• TO DO
Put every line of the listing below into a Markdown table with two columns, Row and Line. Number the rows in order and leave out blank lines.

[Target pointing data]
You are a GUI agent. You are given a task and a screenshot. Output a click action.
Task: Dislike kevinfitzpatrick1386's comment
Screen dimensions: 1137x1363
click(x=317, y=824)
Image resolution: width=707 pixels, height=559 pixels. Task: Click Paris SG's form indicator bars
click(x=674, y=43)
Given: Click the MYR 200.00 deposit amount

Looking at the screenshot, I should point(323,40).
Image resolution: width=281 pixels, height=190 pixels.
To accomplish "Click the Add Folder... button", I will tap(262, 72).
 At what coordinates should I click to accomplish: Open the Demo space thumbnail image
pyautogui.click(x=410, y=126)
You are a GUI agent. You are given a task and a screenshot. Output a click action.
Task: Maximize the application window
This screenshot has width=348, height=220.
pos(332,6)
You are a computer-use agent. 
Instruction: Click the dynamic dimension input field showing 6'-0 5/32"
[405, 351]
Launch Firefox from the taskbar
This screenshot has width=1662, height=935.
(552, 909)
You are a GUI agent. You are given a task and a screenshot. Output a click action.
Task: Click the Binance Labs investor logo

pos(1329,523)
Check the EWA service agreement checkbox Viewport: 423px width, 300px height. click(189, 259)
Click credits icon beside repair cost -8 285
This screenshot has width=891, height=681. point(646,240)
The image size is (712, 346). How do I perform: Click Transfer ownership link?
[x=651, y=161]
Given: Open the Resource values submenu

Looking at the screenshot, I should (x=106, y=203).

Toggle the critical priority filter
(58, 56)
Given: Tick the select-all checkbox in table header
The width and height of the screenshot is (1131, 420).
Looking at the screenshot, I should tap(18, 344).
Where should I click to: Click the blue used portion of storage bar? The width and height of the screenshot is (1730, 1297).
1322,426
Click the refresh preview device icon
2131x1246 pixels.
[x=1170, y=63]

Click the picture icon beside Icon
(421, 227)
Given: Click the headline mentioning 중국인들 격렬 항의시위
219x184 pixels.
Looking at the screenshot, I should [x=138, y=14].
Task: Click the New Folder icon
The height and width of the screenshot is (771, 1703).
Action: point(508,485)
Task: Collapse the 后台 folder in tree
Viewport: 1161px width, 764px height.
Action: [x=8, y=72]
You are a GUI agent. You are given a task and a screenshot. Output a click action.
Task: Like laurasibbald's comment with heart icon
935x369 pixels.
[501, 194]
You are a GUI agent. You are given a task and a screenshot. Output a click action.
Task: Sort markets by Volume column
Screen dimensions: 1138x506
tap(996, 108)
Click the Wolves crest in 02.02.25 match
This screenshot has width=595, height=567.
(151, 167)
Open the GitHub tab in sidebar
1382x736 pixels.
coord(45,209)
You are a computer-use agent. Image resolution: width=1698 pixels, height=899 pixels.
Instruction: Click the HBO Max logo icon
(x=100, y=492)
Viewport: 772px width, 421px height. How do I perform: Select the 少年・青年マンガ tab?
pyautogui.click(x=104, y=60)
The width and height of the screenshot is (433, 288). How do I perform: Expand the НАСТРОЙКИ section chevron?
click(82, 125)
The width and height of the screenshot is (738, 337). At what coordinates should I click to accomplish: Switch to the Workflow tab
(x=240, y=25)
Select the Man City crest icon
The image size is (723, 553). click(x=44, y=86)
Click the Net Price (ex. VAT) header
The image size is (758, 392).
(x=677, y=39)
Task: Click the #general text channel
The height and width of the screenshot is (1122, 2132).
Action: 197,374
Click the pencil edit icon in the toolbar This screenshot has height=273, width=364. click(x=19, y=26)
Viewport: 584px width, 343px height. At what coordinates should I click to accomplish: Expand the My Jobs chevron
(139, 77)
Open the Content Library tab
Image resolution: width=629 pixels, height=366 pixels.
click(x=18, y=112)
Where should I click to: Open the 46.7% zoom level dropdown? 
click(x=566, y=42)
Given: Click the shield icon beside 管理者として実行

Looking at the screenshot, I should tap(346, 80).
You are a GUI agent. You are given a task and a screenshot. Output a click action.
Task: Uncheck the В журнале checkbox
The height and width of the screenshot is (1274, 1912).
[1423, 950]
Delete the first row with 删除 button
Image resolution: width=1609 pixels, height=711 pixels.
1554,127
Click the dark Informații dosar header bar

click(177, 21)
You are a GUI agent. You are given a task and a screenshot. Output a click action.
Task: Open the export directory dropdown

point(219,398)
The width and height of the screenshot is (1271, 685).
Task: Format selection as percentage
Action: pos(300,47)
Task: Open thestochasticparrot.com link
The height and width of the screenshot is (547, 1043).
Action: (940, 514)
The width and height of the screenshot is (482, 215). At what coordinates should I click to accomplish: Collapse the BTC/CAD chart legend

• RESULT FOR THIS EXERCISE
| Row | Line |
|---|---|
| 1 | You are a GUI agent. You are given a task and a screenshot. Output a click action. |
| 2 | Task: Dislike kevinfitzpatrick1386's comment |
| 3 | Screen dimensions: 1137x1363 |
| 4 | click(x=317, y=824) |
| 5 | Image resolution: width=707 pixels, height=559 pixels. Task: Click Paris SG's form indicator bars |
| 6 | click(x=674, y=43) |
| 7 | Given: Click the MYR 200.00 deposit amount |
| 8 | Looking at the screenshot, I should point(323,40). |
| 9 | Image resolution: width=281 pixels, height=190 pixels. |
| 10 | To accomplish "Click the Add Folder... button", I will tap(262, 72). |
| 11 |  At what coordinates should I click to accomplish: Open the Demo space thumbnail image |
| 12 | pyautogui.click(x=410, y=126) |
| 13 | You are a GUI agent. You are given a task and a screenshot. Output a click action. |
| 14 | Task: Maximize the application window |
| 15 | This screenshot has width=348, height=220. |
| 16 | pos(332,6) |
| 17 | You are a computer-use agent.  |
| 18 | Instruction: Click the dynamic dimension input field showing 6'-0 5/32" |
| 19 | [405, 351] |
| 20 | Launch Firefox from the taskbar |
| 21 | This screenshot has width=1662, height=935. |
| 22 | (552, 909) |
| 23 | You are a GUI agent. You are given a task and a screenshot. Output a click action. |
| 24 | Task: Click the Binance Labs investor logo |
| 25 | pos(1329,523) |
| 26 | Check the EWA service agreement checkbox Viewport: 423px width, 300px height. click(189, 259) |
| 27 | Click credits icon beside repair cost -8 285 |
| 28 | This screenshot has width=891, height=681. point(646,240) |
| 29 | The image size is (712, 346). How do I perform: Click Transfer ownership link? |
| 30 | [x=651, y=161] |
| 31 | Given: Open the Resource values submenu |
| 32 | Looking at the screenshot, I should (x=106, y=203). |
| 33 | Toggle the critical priority filter |
| 34 | (58, 56) |
| 35 | Given: Tick the select-all checkbox in table header |
| 36 | The width and height of the screenshot is (1131, 420). |
| 37 | Looking at the screenshot, I should tap(18, 344). |
| 38 | Where should I click to: Click the blue used portion of storage bar? The width and height of the screenshot is (1730, 1297). |
| 39 | 1322,426 |
| 40 | Click the refresh preview device icon |
| 41 | 2131x1246 pixels. |
| 42 | [x=1170, y=63] |
| 43 | Click the picture icon beside Icon |
| 44 | (421, 227) |
| 45 | Given: Click the headline mentioning 중국인들 격렬 항의시위 |
| 46 | 219x184 pixels. |
| 47 | Looking at the screenshot, I should [x=138, y=14]. |
| 48 | Task: Click the New Folder icon |
| 49 | The height and width of the screenshot is (771, 1703). |
| 50 | Action: point(508,485) |
| 51 | Task: Collapse the 后台 folder in tree |
| 52 | Viewport: 1161px width, 764px height. |
| 53 | Action: [x=8, y=72] |
| 54 | You are a GUI agent. You are given a task and a screenshot. Output a click action. |
| 55 | Task: Like laurasibbald's comment with heart icon |
| 56 | 935x369 pixels. |
| 57 | [501, 194] |
| 58 | You are a GUI agent. You are given a task and a screenshot. Output a click action. |
| 59 | Task: Sort markets by Volume column |
| 60 | Screen dimensions: 1138x506 |
| 61 | tap(996, 108) |
| 62 | Click the Wolves crest in 02.02.25 match |
| 63 | This screenshot has width=595, height=567. |
| 64 | (151, 167) |
| 65 | Open the GitHub tab in sidebar |
| 66 | 1382x736 pixels. |
| 67 | coord(45,209) |
| 68 | You are a computer-use agent. Image resolution: width=1698 pixels, height=899 pixels. |
| 69 | Instruction: Click the HBO Max logo icon |
| 70 | (x=100, y=492) |
| 71 | Viewport: 772px width, 421px height. How do I perform: Select the 少年・青年マンガ tab? |
| 72 | pyautogui.click(x=104, y=60) |
| 73 | The width and height of the screenshot is (433, 288). How do I perform: Expand the НАСТРОЙКИ section chevron? |
| 74 | click(82, 125) |
| 75 | The width and height of the screenshot is (738, 337). At what coordinates should I click to accomplish: Switch to the Workflow tab |
| 76 | (x=240, y=25) |
| 77 | Select the Man City crest icon |
| 78 | The image size is (723, 553). click(x=44, y=86) |
| 79 | Click the Net Price (ex. VAT) header |
| 80 | The image size is (758, 392). |
| 81 | (x=677, y=39) |
| 82 | Task: Click the #general text channel |
| 83 | The height and width of the screenshot is (1122, 2132). |
| 84 | Action: 197,374 |
| 85 | Click the pencil edit icon in the toolbar This screenshot has height=273, width=364. click(x=19, y=26) |
| 86 | Viewport: 584px width, 343px height. At what coordinates should I click to accomplish: Expand the My Jobs chevron |
| 87 | (139, 77) |
| 88 | Open the Content Library tab |
| 89 | Image resolution: width=629 pixels, height=366 pixels. |
| 90 | click(x=18, y=112) |
| 91 | Where should I click to: Open the 46.7% zoom level dropdown?  |
| 92 | click(x=566, y=42) |
| 93 | Given: Click the shield icon beside 管理者として実行 |
| 94 | Looking at the screenshot, I should tap(346, 80). |
| 95 | You are a GUI agent. You are given a task and a screenshot. Output a click action. |
| 96 | Task: Uncheck the В журнале checkbox |
| 97 | The height and width of the screenshot is (1274, 1912). |
| 98 | [1423, 950] |
| 99 | Delete the first row with 删除 button |
| 100 | Image resolution: width=1609 pixels, height=711 pixels. |
| 101 | 1554,127 |
| 102 | Click the dark Informații dosar header bar |
| 103 | click(177, 21) |
| 104 | You are a GUI agent. You are given a task and a screenshot. Output a click action. |
| 105 | Task: Open the export directory dropdown |
| 106 | point(219,398) |
| 107 | The width and height of the screenshot is (1271, 685). |
| 108 | Task: Format selection as percentage |
| 109 | Action: pos(300,47) |
| 110 | Task: Open thestochasticparrot.com link |
| 111 | The height and width of the screenshot is (547, 1043). |
| 112 | Action: (940, 514) |
| 113 | The width and height of the screenshot is (482, 215). At what coordinates should I click to accomplish: Collapse the BTC/CAD chart legend |